### MATERIAL SHOWN

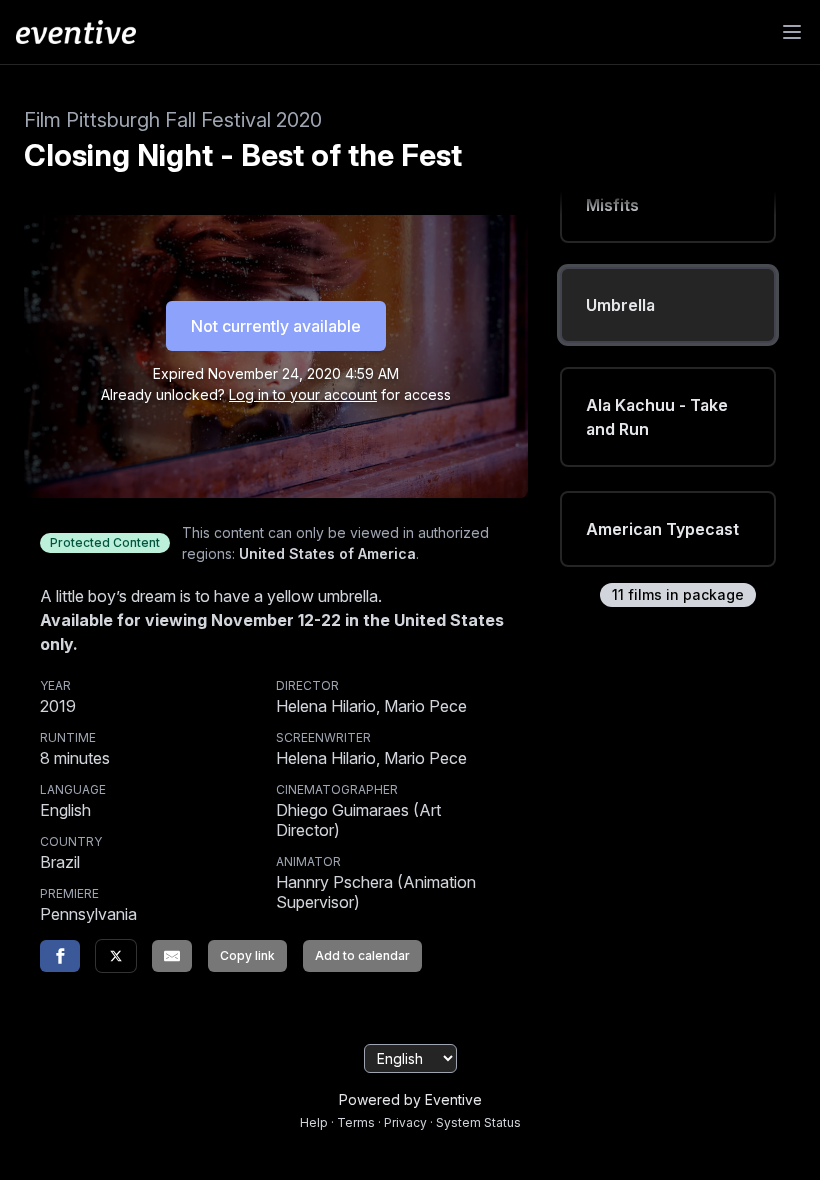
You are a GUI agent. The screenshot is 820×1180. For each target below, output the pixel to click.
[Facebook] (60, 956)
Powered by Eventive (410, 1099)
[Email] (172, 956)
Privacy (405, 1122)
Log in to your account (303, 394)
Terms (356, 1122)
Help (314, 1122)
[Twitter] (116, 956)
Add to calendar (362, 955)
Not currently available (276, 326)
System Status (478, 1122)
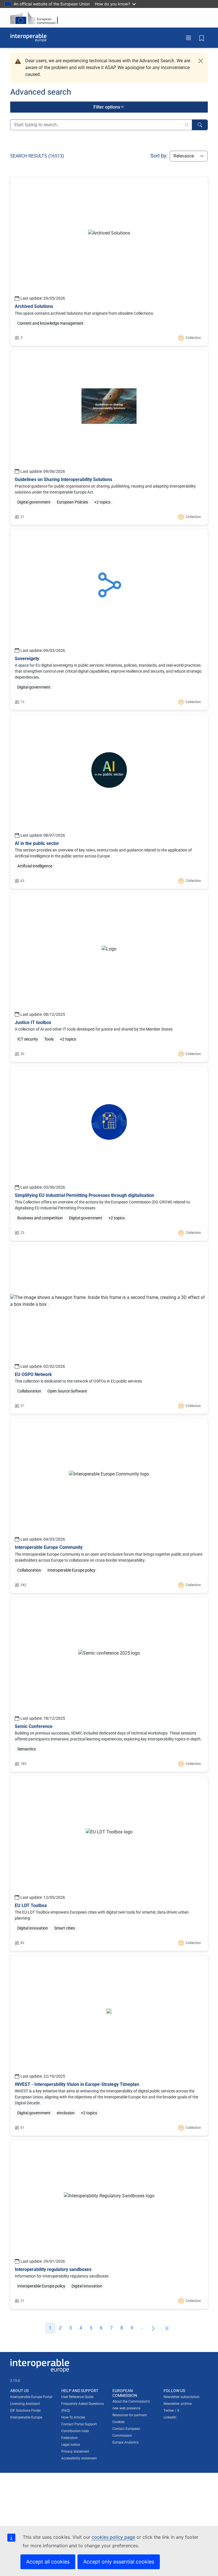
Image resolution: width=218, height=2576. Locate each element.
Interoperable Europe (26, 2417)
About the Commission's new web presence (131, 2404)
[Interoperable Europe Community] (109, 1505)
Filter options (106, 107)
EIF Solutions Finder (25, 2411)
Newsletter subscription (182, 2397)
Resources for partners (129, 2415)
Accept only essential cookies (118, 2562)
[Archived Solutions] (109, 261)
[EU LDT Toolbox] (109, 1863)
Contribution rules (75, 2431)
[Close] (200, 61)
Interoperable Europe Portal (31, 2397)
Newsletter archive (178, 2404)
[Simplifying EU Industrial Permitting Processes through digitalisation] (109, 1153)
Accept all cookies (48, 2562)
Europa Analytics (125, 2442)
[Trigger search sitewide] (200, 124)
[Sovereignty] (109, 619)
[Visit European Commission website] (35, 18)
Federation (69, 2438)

######
### MATERIAL SHOWN

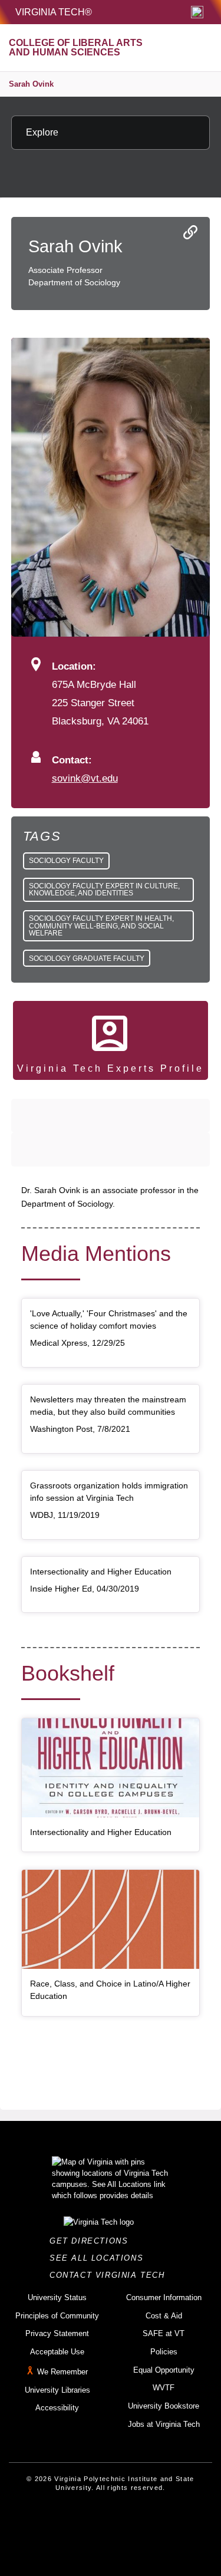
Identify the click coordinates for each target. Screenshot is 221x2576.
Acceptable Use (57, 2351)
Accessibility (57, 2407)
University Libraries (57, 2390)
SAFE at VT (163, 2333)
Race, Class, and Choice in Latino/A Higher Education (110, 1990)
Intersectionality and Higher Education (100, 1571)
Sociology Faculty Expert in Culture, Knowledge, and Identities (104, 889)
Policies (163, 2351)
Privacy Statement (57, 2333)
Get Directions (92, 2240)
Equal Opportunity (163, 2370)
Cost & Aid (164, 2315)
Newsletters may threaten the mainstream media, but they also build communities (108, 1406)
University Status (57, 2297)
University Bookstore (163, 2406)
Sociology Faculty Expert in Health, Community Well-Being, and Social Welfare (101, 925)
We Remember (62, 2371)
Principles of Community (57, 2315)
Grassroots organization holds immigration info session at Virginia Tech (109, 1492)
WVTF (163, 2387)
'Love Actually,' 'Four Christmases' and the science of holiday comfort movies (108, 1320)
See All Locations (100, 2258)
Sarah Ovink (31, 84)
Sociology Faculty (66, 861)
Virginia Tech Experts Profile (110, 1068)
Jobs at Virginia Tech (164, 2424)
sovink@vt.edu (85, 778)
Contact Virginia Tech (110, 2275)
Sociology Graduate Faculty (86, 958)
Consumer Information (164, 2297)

######

Repeat exactly the lines above, beginning at the one containing "You are a GUI" and ending at the one containing "Interoperable Europe (26, 2417)". Do not carry over any pictures.

You are a GUI agent. The screenshot is 820×1180. For each target below, output the pixel to click.
[Facebook] (60, 956)
Powered by Eventive (410, 1099)
[Email] (172, 956)
Privacy (405, 1122)
Log in to your account (303, 394)
Terms (356, 1122)
Help (314, 1122)
[Twitter] (116, 956)
Add to calendar (362, 955)
Not currently available (276, 326)
System Status (478, 1122)
Image resolution: width=218, height=2576. Locate each element.
Interoperable Europe (26, 2417)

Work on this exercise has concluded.